6. Original Sin
I suppose most folks have an intuitive resistance to original sin. It seems unfair. Yet what, exactly, is it that prompts this instinctive reaction? There is a difference between being blamed for doing some I didn’t do, and being blamed for something I didn’t do. The former is unjust because it is untrue. But the latter is subtler. When men rankle under the dogma of original sin, I doubt that they draw this distinction.
Certainly there are many cases in which I’m blameworthy for something I didn’t do—precisely because it was something I was supposed to have done. And there are cases in which I’m blameworthy, or share the blame, for something done by another. A father is largely responsible for the behavior of a young child.
The reprobate and unregenerate cannot believe the Gospel in much the same way as a bad man cannot stand to be in the same room as a good man. The mere presence of a good man makes him feel unclean. Having you ever noticed, in this regard, how the most indignant men are the most evil men? They fly into a rage at the slightest breath of criticism, whereas a saint is characteristically contrite.
The ubiquitous appeal of art, drama and literature is prized on our capacity for imaginative identification with another. We project ourselves into the situation of the character—even to the point of moral complicity (e.g. voyeurism). Hence, the idea of our vicarious solidarity with Adam, so far from being counterintuitive, is more in the nature of a cultural universal.
It is amusing to see how quickly folks will forfeit their grandiose claims on freewill. A liberal preacher goes to the movies Saturday night. There, in the darkened movie theater, his attention is glued to a patch of dancing light. He sees everything through the lens of the cameraman. His perspective is skewed by the director’s viewpoint. He identifies with a sympathetic character. He relates to his sticky situation. He resonates with the pathos of a powerful actor. His moods mirror the color scheme. His emotions are massaged by the sound track. His feelings synchronize with the moviegoer behind him, beside him, and ahead of him. Having marinated himself in polite mob psychology and vicarious virtual reality for two or three hours, he mounts the pulpit Sunday morning to denounce the dogma of original sin as a tyrannical infringement on our impregnable freedom.
A lot of folks seem to find the idea of predestination claustrophobic. How do we account for their existential panic? The reasoning seems to be as follows: If I were just a dumb animal, then it wouldn't matter to me; but to be conscious of my own fate feels as though I'm being shadowed by a doppelganger. I peer over my shoulder only to catch myself fulfilling my own fate.
But this dualism is illusory, for there is a wide difference between knowing that my choices are foreordained, and knowing what they are. If I knew in advance, and could do nothing to alter the fact, then that would induce this paranoid feeling of a spectral self trapped in the body of an automaton. But the decree is a hidden decree.

---------------

Set tasks>
- A) Name every form of creative work that the passage on original sin says holds a ubiquitous appeal.
- B) Reproduce word for word the portion of the passage on original sin that begins at the words "Certainly there are" and stops after the words "a young child.".

Listed records>
---------------

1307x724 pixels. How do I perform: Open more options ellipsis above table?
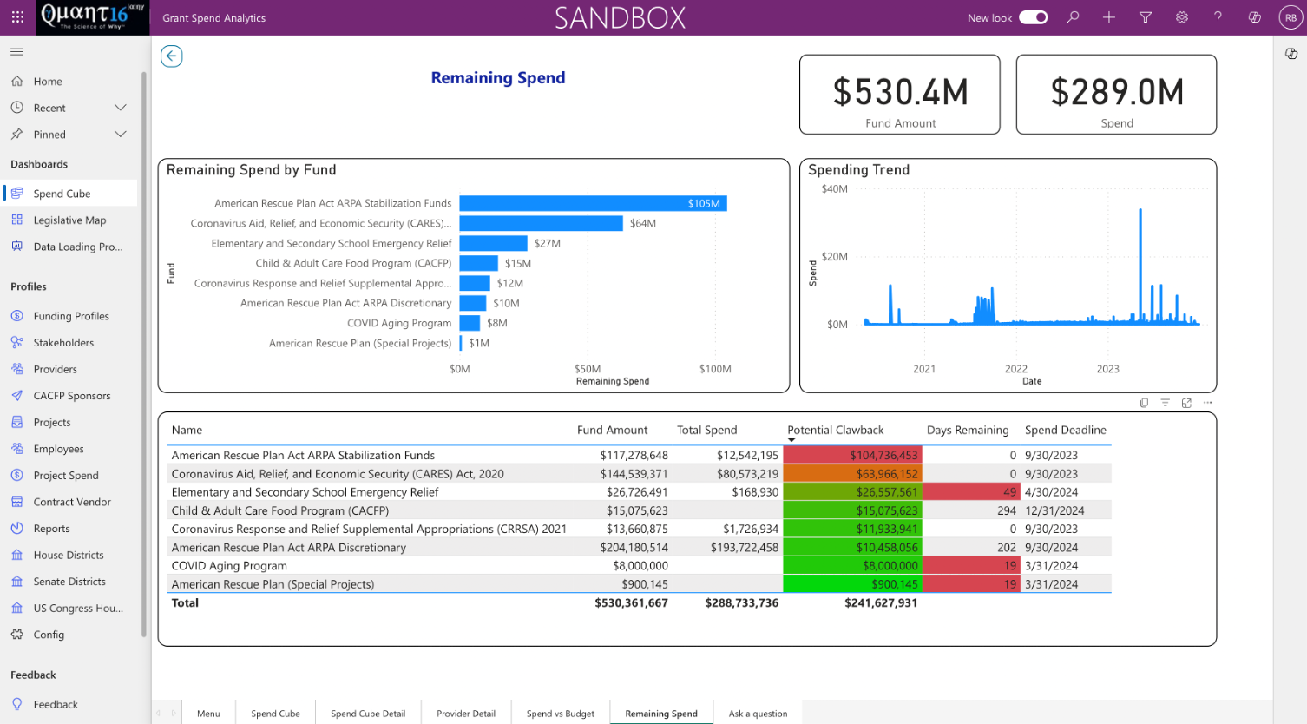[1207, 403]
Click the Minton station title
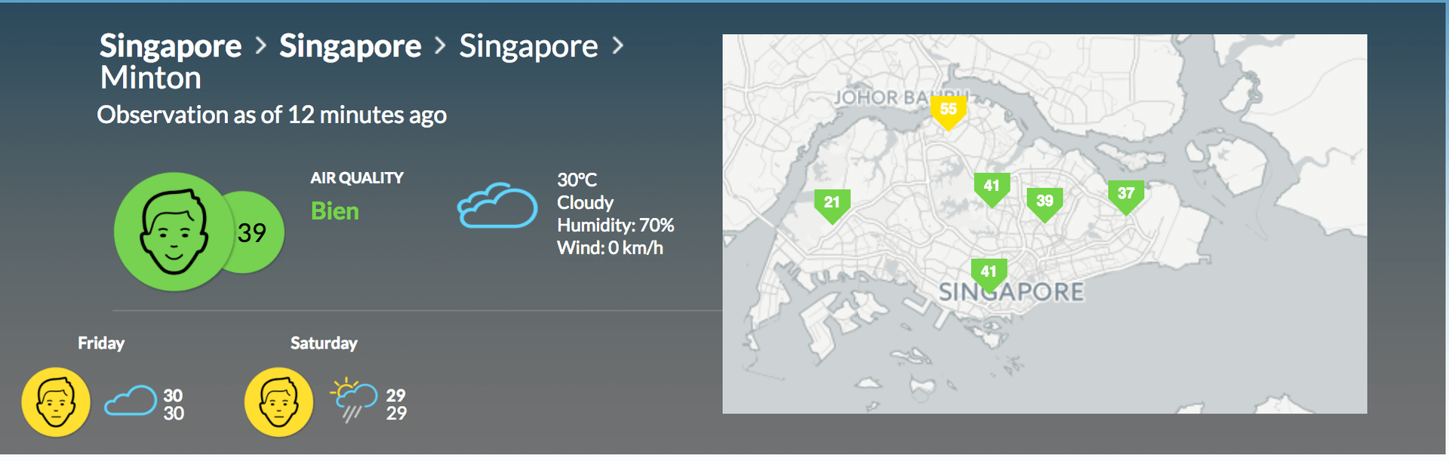Screen dimensions: 1449x461 click(x=151, y=78)

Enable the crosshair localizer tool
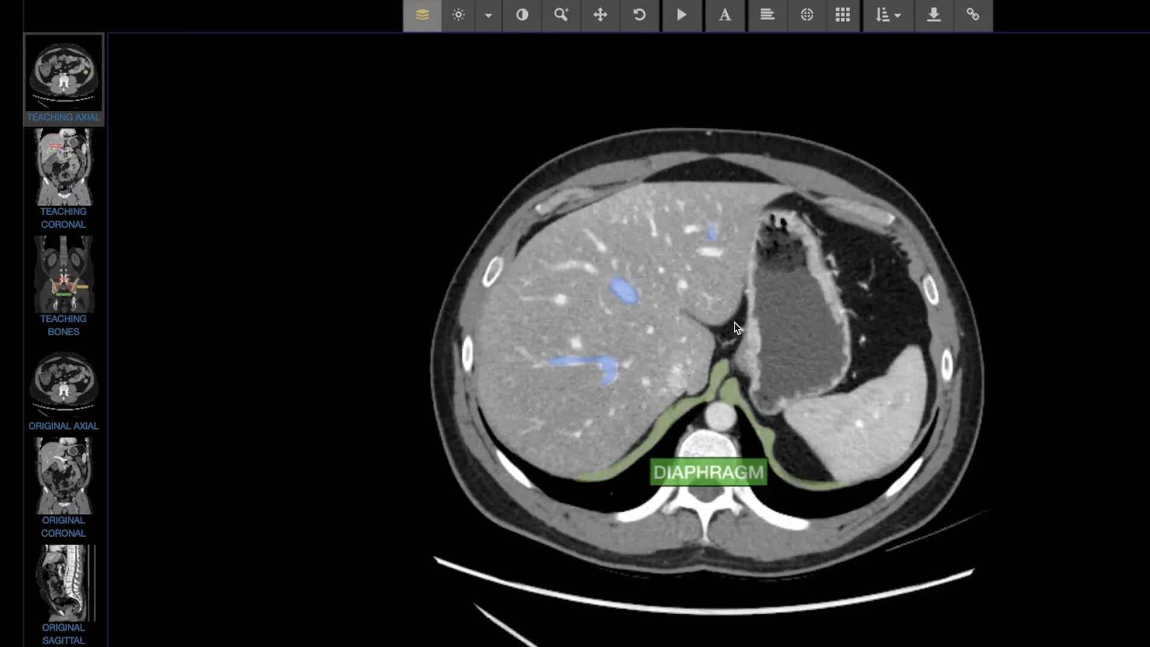click(x=807, y=15)
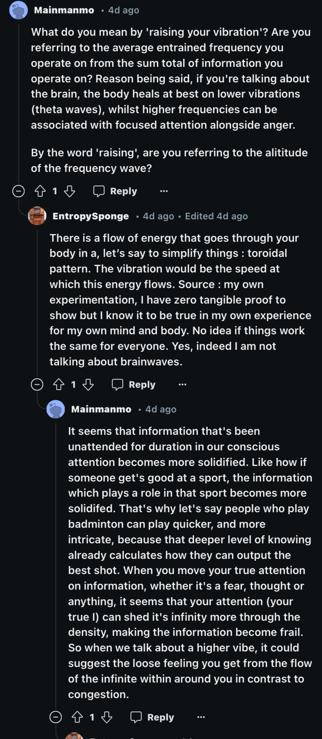Open Mainmanmo username link at top
The height and width of the screenshot is (739, 322).
(64, 10)
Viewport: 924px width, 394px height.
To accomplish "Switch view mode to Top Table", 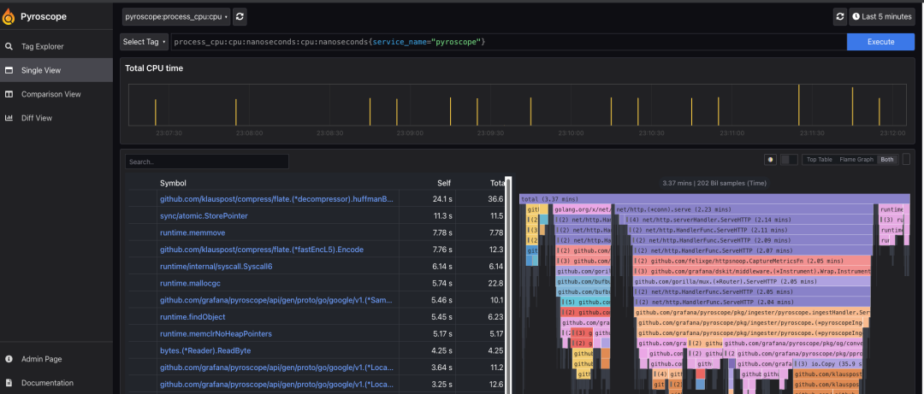I will [819, 160].
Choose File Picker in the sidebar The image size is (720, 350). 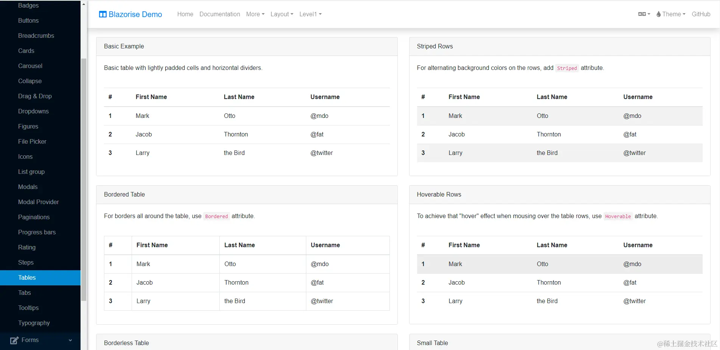point(32,142)
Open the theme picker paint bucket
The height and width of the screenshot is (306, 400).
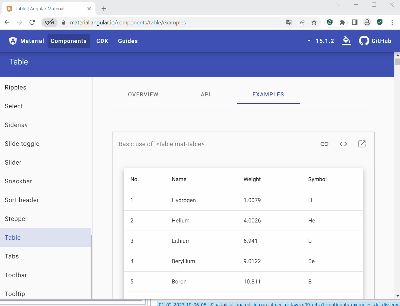point(346,41)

---------------

Answers to the exercises>
- A)
Art
Drama
Literature

- B)
Certainly there are many cases in which I’m blameworthy for something I didn’t do—precisely because it was something I was supposed to have done. And there are cases in which I’m blameworthy, or share the blame, for something done by another. A father is largely responsible for the behavior of a young child.